• [ASSIGNED TASK]:
As the answer, give exactly the lines of the records below from the one with "This screenshot has width=1280, height=720." through the one with "Close the Keyboard Layout window", ends included and pictures left out.

• [DATA RECORDS]:
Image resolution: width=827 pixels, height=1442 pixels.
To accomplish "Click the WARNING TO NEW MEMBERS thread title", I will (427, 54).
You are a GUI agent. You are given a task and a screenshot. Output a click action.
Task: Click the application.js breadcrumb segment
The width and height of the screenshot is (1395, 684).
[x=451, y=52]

---

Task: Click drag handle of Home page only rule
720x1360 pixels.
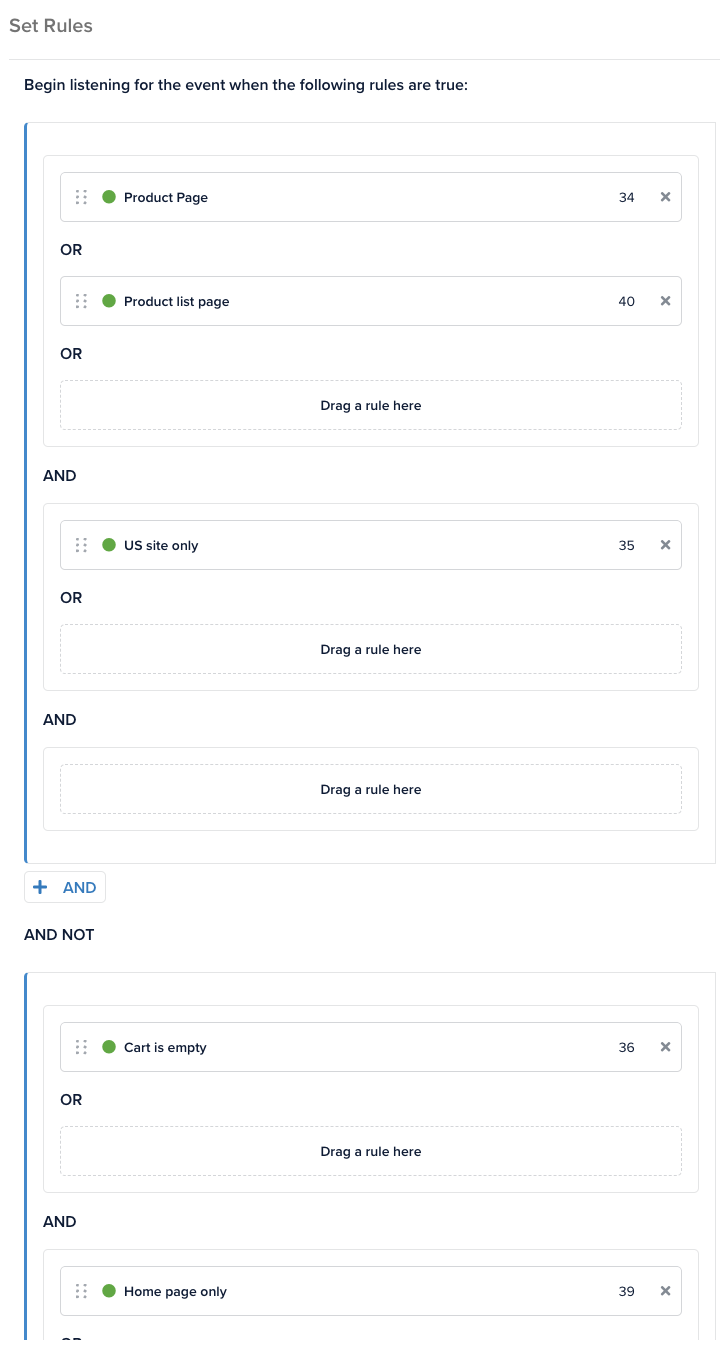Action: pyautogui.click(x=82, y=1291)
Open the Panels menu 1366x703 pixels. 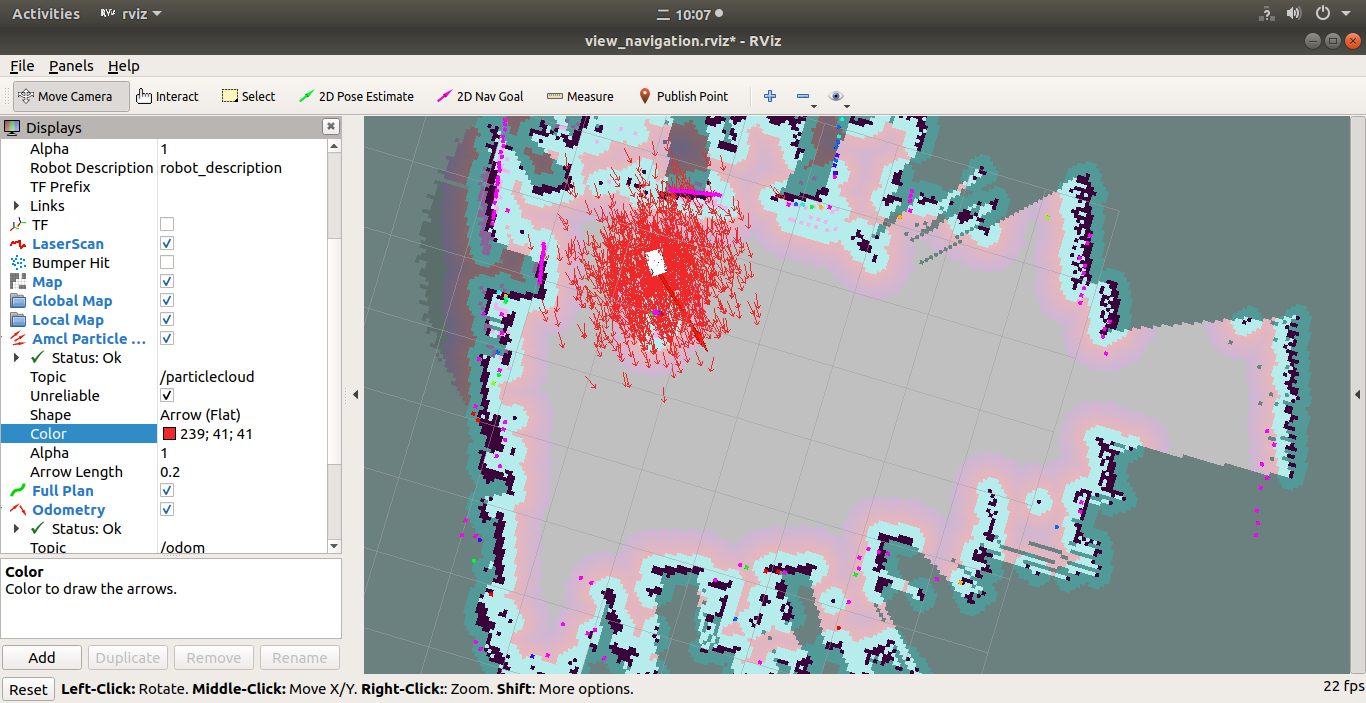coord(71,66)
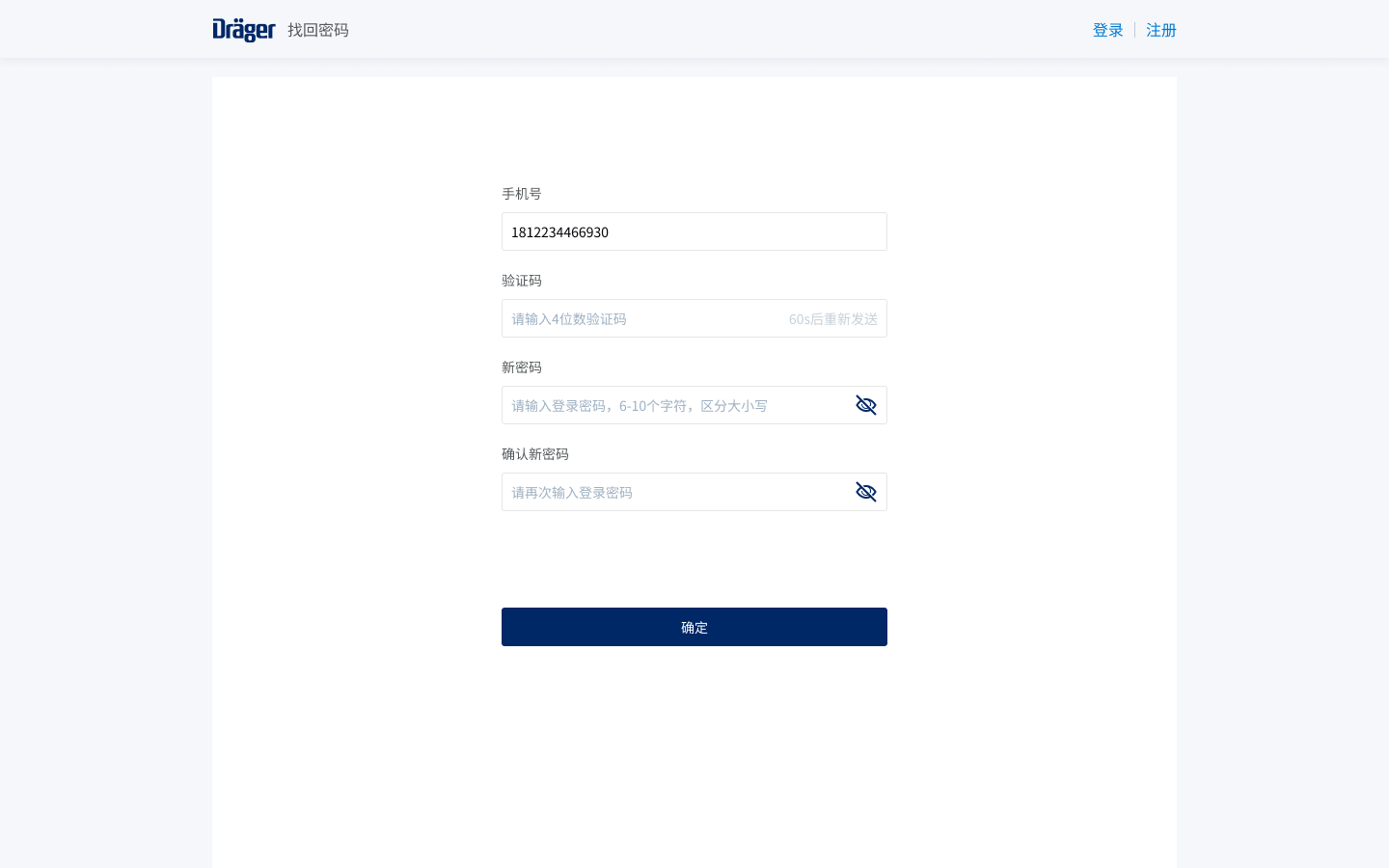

==

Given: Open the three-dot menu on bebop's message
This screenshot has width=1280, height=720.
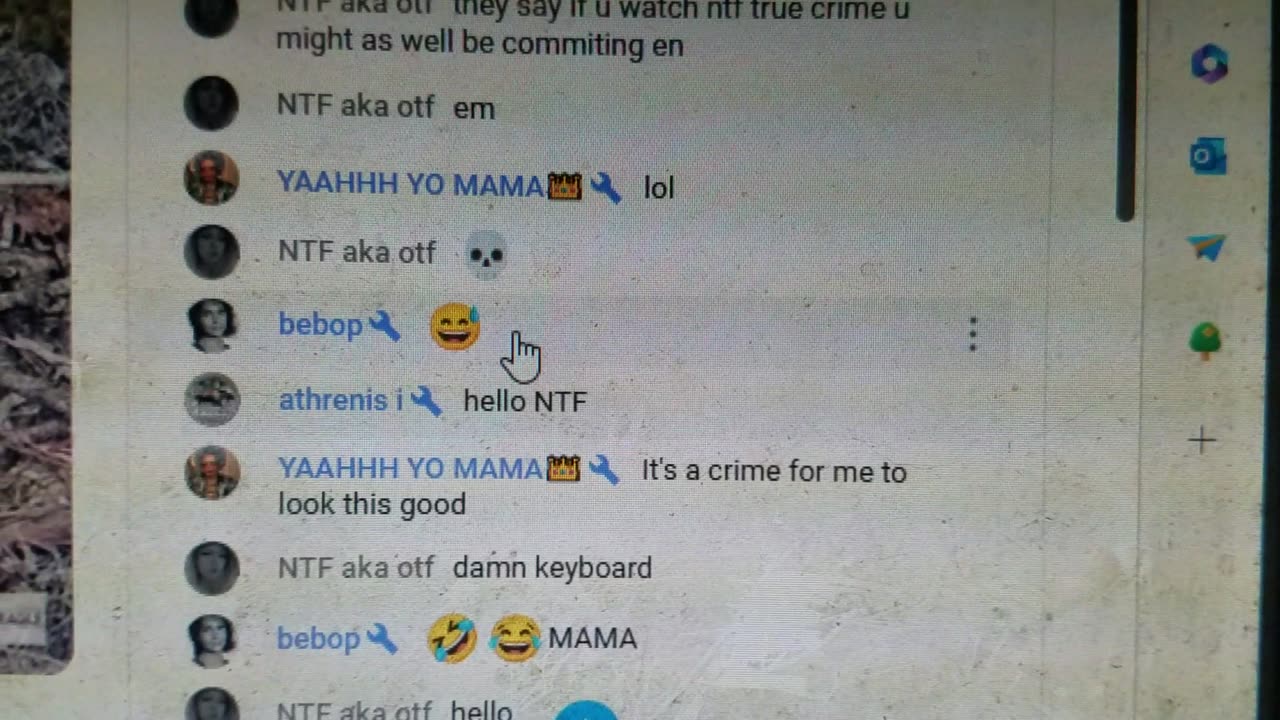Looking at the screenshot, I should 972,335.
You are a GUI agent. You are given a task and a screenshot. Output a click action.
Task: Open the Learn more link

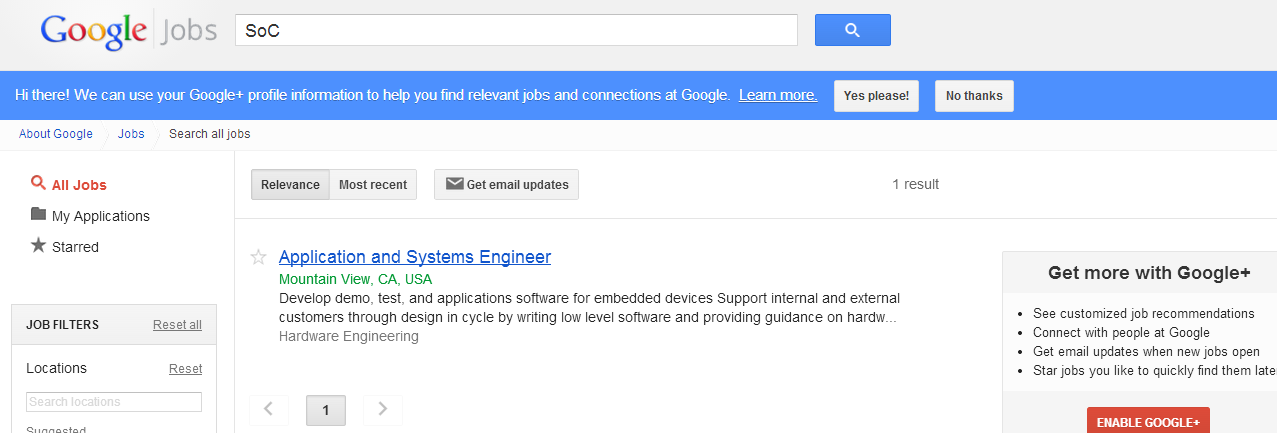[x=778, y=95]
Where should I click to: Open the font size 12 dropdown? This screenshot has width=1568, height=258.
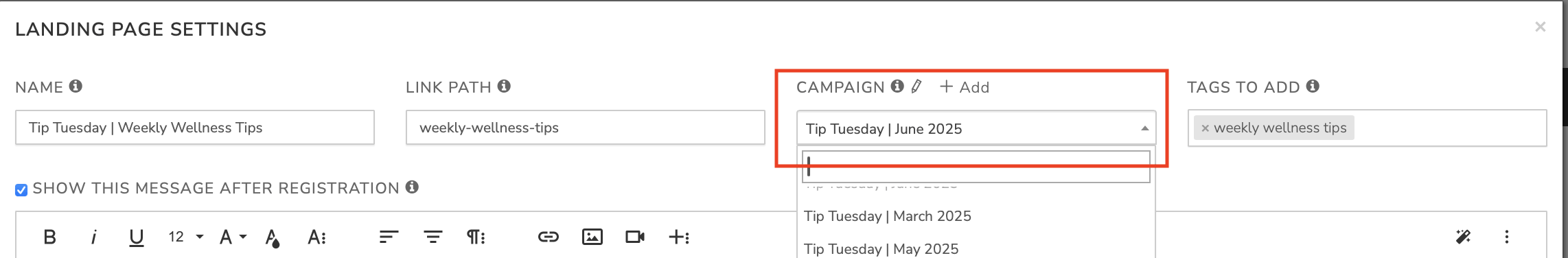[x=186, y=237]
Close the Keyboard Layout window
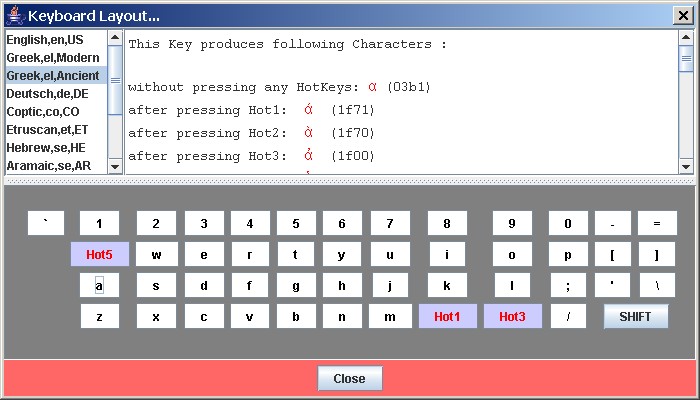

• [RESULT FOR THIS EXERCISE]:
This screenshot has width=1280, height=720.
Looking at the screenshot, I should 972,335.
You are a GUI agent. You are given a task and a screenshot. Output a click action.
Task: Open the Learn more link

[x=778, y=95]
Where should I click to: Open the font size 12 dropdown? This screenshot has width=1568, height=258.
[x=186, y=237]
Close the Keyboard Layout window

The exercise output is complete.